Doctors may also use a blood test called a hemoglobin A1C. This is sometimes written Hgb-A1C or other ways; there's no standard name. This tells the doctor what the average blood glucose has been for about the past 90 days. If the level has been too high, it may indicate new medication, different medication dosages, or a better diet may be needed.
Diabetics must be monitored for signs of complications due to diabetes. They should see an eye doctor regularly to be checked for damage to the blood vessels in the eyes. If this is not found and treated early, it can cause blindness. They should have their urine or blood checked regularly for signs of kidney damage. They must check their feet for cuts, bruises, blisters, and so on at least every day. And they should have their feet checked regularly for nerve damage, circulation problems, and infections.
Treatment of diabetesEdit
The most important goal in diabetes is to keep the blood glucose level as close to normal as possible. Taking care of your Diabetes levels requires awareness. You should be aware of the status of your blood sugar like when there is a rise or a fall. Since it usually goes up after eating, and down after exercise, coping with it sensibly is often complex, and usually takes care and thought. Treatment differs between type 1 and type 2 diabetes. People with type 1 diabetes are treated with insulin. People with type 2 usually begin with diet, exercise, and weight loss, perhaps moving to medication (and, though not as common, insulin).
Education is important for both types of diabetes.
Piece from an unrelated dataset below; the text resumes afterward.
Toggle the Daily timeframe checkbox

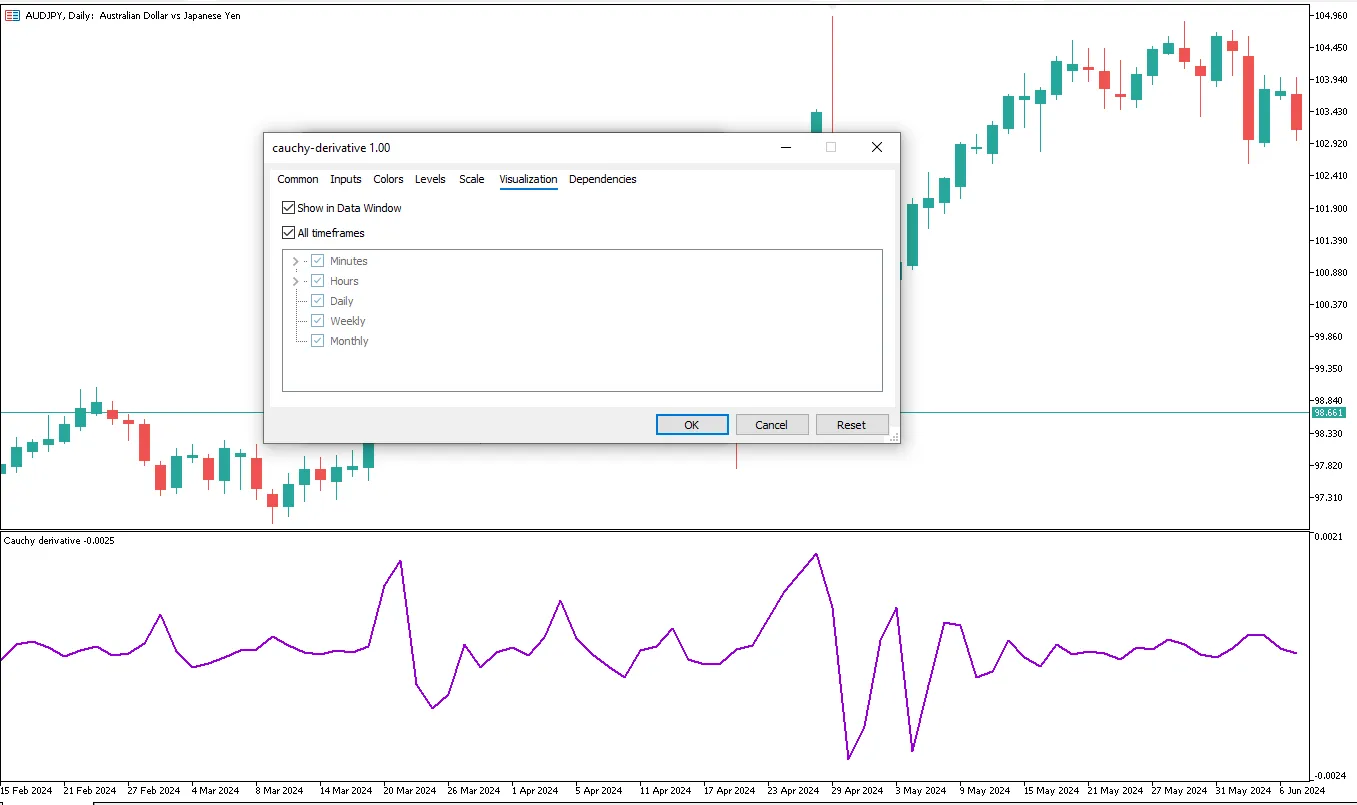[x=318, y=301]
Diabetics must learn about diet. They learn how to estimate and keep track of how much carbohydrate, protein, and fat are in different foods. They plan their meals to have the right amount of carbohydrates, proteins, and fats. Patients with type 1 may decide how much insulin to take before a meal based on how much they will eat.
Diabetics must also be careful about exercise. Exercise is important to stay healthy, but intense or extended periods of exercise can cause hypoglycemia. As a result, diabetics must plan exercise carefully.
In addition to controlling blood glucose levels, other treatments may be needed. Diabetics often have blood vessel diseases, so it is important to pay attention to other diseases that may affect blood vessels. In people with diabetes, treating high blood pressure (hypertension) and high cholesterol is more important than usual. Both of these diseases damage blood vessels. The treatment goals can change for diabetics. For instance, in people without diabetes, blood pressure should be 140/90 or less. In diabetics, it should be 130/80 or less.